Biographie
Né à La Haye d’un père canadien et d’une mère néerlandaise, élevé en Italie, un temps parisien, Paolo Woods décide en 1998 d’abandonner la galerie qu’il tient à Florence pour passer derrière l’objectif. Privilégiant les projets de longue haleine, il développe un langage visuel qui se veut à distance des facilités du photo-journalisme, dont les images ne "parlent d’elles-mêmes" que parce qu’elles sont attendues, stéréotypées.
"Il y a de l’arrogance à dire que les images parlent d’elles-mêmes. La photographie est un langage, mais un langage pauvre, paresseux, de surface. Elle a besoin de décryptage si elle représente le monde." En 1999, sa rencontre à Téhéran avec le journaliste Serge Michel va ainsi donner naissance à un tandem : ensemble, les deux hommes sillonnent le Moyen-Orient, de l’Afghanistan des talibans à l’Irak plongé dans le chaos de la guerre américaine. Un monde de brut que le duo co-signe en 2003, raconte en mots et en images les circuits internationaux de l’or noir, des pipelines de Georgie aux virées shopping des émirs de Dubaï.
En 2008, La Chinafrique, un travail commun sur la diaspora des entrepreneurs et ouvriers chinois installés sur le continent noir, frappe les imaginaires. Les portraits de jeunes métis sino-africains réalisés par Paolo Woods, donnent en effet un visage au monde en train de naître du creuset de la globalisation.

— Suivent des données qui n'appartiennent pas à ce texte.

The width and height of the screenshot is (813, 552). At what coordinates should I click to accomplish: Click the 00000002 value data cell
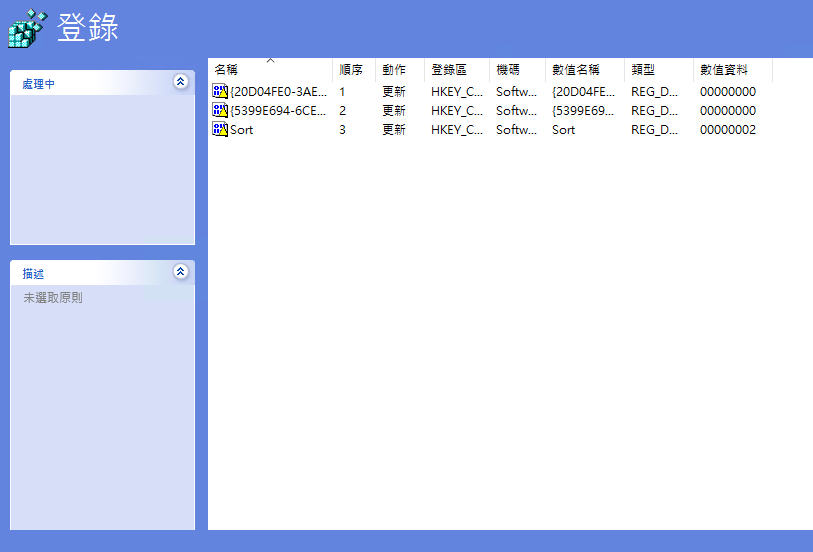coord(728,130)
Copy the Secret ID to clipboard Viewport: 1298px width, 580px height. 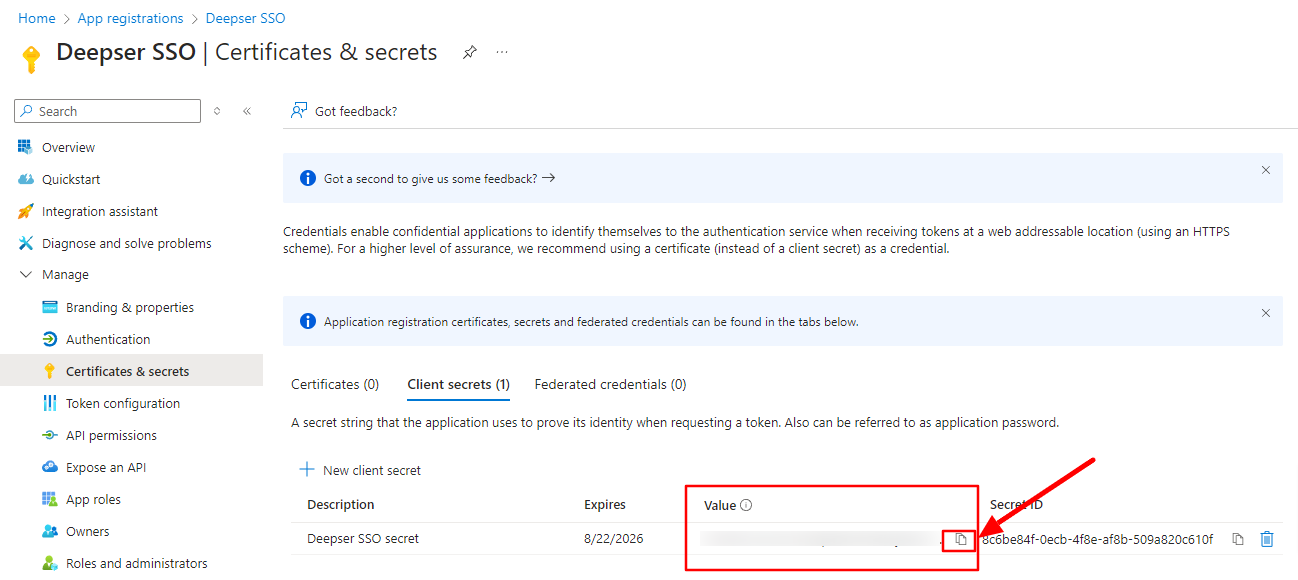click(x=1238, y=539)
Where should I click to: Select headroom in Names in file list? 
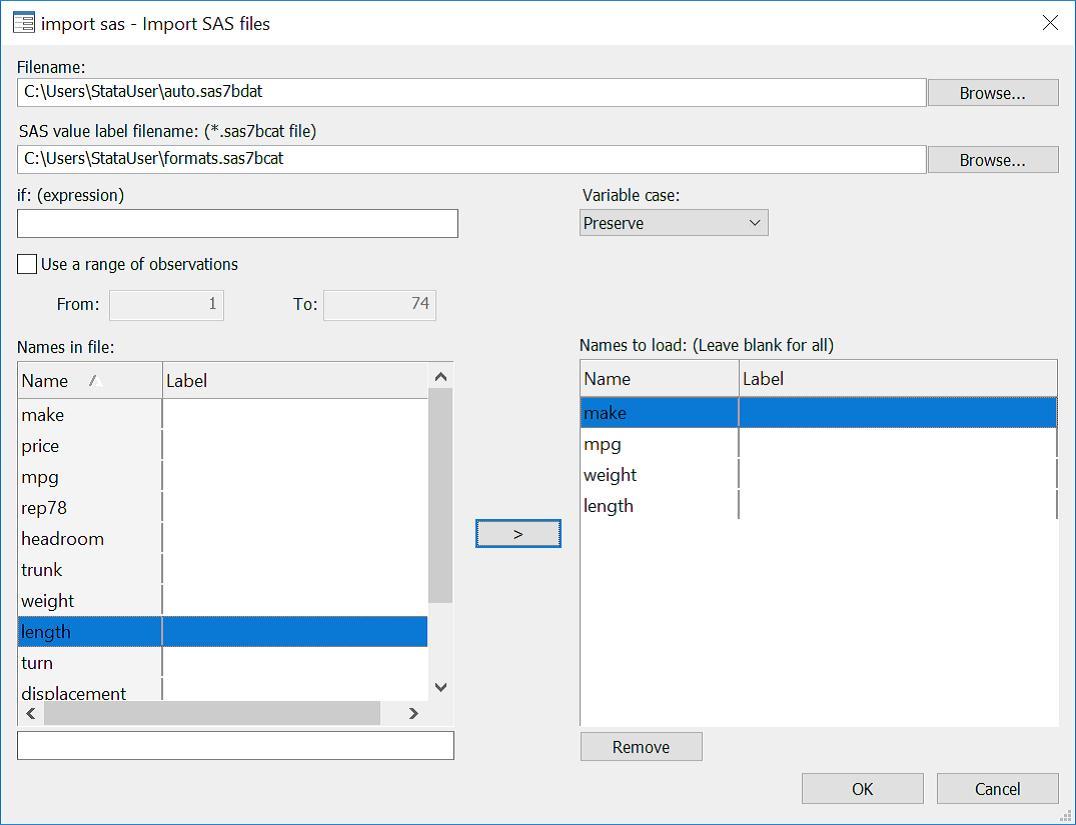coord(63,539)
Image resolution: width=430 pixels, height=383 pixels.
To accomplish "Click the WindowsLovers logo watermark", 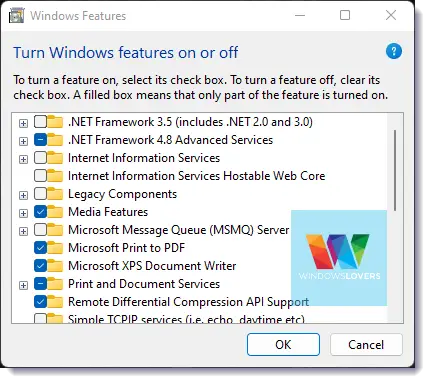I will (339, 258).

Vendus à 40000 exemplaires, traduit dans 10 langues, le livre est décliné sous forme de web-documentaire dans la série "Portrait d’un nouveau monde" de France 5 ("Bienvenue en Chinafrique"). Deux ans plus tard les deux compères récidivent avec Marche sur mes yeux, un panorama surprenant, souvent drôle, de la société iranienne contemporaine.
Ayant définitivement abandonné l’esthétique du reportage, Paolo Woods travaille désormais la couleur, en portraitiste attentif aux gestes, aux costumes et aux corps. Un peu à la manière de l’anglais Martin Parr, ses portraits d’individus ou de groupes, qui "semblent mis en scène alors qu’ils ne le sont pas", décalés, parfois ironiques, explorent les à-côtés du flux médiatique.
Photographe du verso des images d’Épinal, Paolo Woods, s’est installé en septembre 2010 à Haïti "pays de tous les clichés sur la misère". Au lendemain du séisme, il a photographié la guerre que se livrent les diverses Églises pour la conquête des âmes haïtiennes (Land of prophets). Il a également baladé son objectif dans les studios bariolés ou décrépis de la pléthore de radios qui émettent jour et nuit sur les ondes haïtiennes (Radio Days). En compagnie d’Arnaud Robert, il a réalisé en 2011 un reportage sur les "nantis d’Haïti", minorité discrète, invisible aux médias internationaux occupés à écumer les centres de traitement du choléra ou les bidonvilles de Port-au-Prince. Derrière de hauts murs, au bord de piscines surprotégées, il tire le portrait de cette bourgeoisie, clinquante ou raffinée, que l’écrivain Lyonel Trouillot a qualifié d’"élite la plus répugnante" au monde...
En savoir plus :
Le site de Paolo Woods (en anglais)
La page consacrée à Paolo Woods sur le site de l’agence Institute
Les nantis d’haïti : un reportage photo sur les riches haïtiens, réalisé pour un article d’Arnaud Robert paru dans le magazine du Monde
"Marche sur mes yeux" : un site consacré au livre de Serge Michel & Paolo Woodssur l’Iran contemporain, proposé en accès libre dans son édition en persan.
- Marche sur mes yaux ( Grasset, 2010)
- La Chinafrique (Grasset, 2008)
- American Chaos (Seuil, 2004)
- Un monde de brut (Seuil, 2003)
Reportages sur Haïti :
- Haïti : Treasure Island (2011)
- Radio Days (2011)
- Land of prophets (2010)
Présentation de Marche sur mes yeux
Des jeunes gens au bord d’une piscine vide qui maîtrisent Internet aussi bien que la poésie de Hafez ; un marchand de tapis antisioniste qui crie « mort à l’Amérique » mais s’enrichit grâce à son magasin à Dallas ; des femmes en tchador qui se rendent en pèlerinage dans la ville sainte de Mashad et y remercient l’imam Reza pour un divorce réussi ; un mollah passé dans le camp de l’opposition qui prodigue des leçons d’humanité… Ainsi va l’Iran et son théâtre fascinant, où chacun tient plusieurs rôles sur plusieurs scènes mais dans une seule langue, celle du tarouf, une forme sophistiquée d’hypocrisie et de politesse, dans laquelle « Bienvenue chez moi » se dit « Marche sur mes yeux ».